I don’t know what I expected to see when I turned around, but I was not prepared for what I actually saw. A thousand years wouldn’t have been enough time to prepare for him. The mere sight of him knocked the harsh words I had in mind right off of my lips. He was gorgeous—a beautiful, blond Norse god. He was quite a bit taller than me—about 5’ 10”—with a broad, muscular chest that fit just perfectly into his black tee shirt. His eyes were a brilliant ice blue that flooded straight into my soul. From his body, you would have thought he was easily into his twenties but his face was that of a teen, still soft and slightly rounded. A light scar showed across the bridge of his nose where it looked as if it once was broken. There was something about this one imperfection, though, that somehow made him even more perfect—if that were even possible. He smiled down at me and I thought I was going to melt straight through the cracks in the tile floor.
“I have the key to your heart,” he repeated quietly.
The words burned into me with a fire I never felt before. It was
like the universe came to a halt around us. Like everyone in the world were holding their breath so as not to miss my reply. I could feel my face getting hotter by the second and I knew from experience that it was probably a deep shade of scarlet by now. He held out his fist and slowly opened his fingers. A small silver charm in the shape of a key lay in the center of his palm. That charm was from my bracelet, the one Lee gave me for my birthday one year ago exactly. On the day he died.
I wasn’t the kind of girl who went weak in the knees over just anyone but this beautiful stranger had me mesmerized. I wanted to thank him for returning my charm but I was afraid to open my mouth for fear that something really dorky would come out. Or worse yet, nothing at all. I could see myself standing there, mouth wide open like a dummy without a ventriloquist. I averted my eyes from his steady gaze thinking it might be easier to talk if I wasn’t looking directly at him.

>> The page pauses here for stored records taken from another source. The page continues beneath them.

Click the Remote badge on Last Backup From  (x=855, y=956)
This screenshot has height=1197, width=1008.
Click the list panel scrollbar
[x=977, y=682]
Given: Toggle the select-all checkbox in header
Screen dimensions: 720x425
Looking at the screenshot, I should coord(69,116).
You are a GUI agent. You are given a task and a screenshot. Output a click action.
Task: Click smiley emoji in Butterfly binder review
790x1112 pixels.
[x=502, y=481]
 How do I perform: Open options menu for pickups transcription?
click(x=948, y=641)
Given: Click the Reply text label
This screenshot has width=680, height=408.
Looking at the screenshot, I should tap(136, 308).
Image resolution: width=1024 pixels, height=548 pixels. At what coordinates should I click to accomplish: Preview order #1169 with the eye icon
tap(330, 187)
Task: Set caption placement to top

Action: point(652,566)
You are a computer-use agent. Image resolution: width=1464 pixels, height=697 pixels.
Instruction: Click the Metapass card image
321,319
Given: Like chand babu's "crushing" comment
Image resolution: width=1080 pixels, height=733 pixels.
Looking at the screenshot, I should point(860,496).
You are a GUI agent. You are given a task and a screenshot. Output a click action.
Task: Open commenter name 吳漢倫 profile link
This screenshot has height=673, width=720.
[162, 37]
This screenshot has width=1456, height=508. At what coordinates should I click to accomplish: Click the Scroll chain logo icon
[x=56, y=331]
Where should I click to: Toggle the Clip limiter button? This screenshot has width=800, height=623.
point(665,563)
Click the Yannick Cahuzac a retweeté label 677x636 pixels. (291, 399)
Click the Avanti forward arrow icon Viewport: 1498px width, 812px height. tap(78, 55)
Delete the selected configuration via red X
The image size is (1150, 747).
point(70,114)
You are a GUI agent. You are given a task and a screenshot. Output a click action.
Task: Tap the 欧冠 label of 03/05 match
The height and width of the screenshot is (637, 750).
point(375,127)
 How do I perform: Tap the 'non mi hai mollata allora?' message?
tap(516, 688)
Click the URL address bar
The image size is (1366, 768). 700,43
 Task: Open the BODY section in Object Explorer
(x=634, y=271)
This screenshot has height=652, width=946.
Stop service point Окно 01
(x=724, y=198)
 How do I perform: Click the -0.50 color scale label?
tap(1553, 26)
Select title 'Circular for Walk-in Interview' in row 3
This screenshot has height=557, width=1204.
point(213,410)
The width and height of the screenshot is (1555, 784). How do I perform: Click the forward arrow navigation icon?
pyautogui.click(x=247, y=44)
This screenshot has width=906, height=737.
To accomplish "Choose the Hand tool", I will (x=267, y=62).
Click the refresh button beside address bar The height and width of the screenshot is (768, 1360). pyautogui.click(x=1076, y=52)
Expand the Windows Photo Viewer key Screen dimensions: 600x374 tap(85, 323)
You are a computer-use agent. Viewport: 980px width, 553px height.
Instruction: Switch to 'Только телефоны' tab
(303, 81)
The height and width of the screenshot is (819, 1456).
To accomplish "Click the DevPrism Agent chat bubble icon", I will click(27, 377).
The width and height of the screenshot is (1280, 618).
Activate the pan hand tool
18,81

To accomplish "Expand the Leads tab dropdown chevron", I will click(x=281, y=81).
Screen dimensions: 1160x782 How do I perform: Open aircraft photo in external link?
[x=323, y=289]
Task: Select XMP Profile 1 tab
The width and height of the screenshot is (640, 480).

Once I lowered my eyes, I felt even more self-conscious at the realization that I was still wearing Shelly’s ugly flip flops, and said, “Hey, thanks.” I tried my best to sound calm and uninterested but it came out much too fast. Anyone with a pulse would have seen how nervous I was. But someone as gorgeous as he was had to be used to this kind of reaction, right? I couldn’t be the only girl who ever embarrassed herself in front of him, probably not even the first one today. Yet that thought did nothing to comfort me.
He lowered his head and leaned forward, looked straight into my eyes and said, “You’re welcome. I was walking behind you and saw it fall off of your bracelet. My sister has one just like it. Her boyfriend gave it to her for Christmas and it means a lot to her. I figured your boyfriend gave you that one and you wouldn’t want to lose it.” His foot began to tap quickly against the tile floor. “It was, wasn’t it…from your boyfriend, I mean?”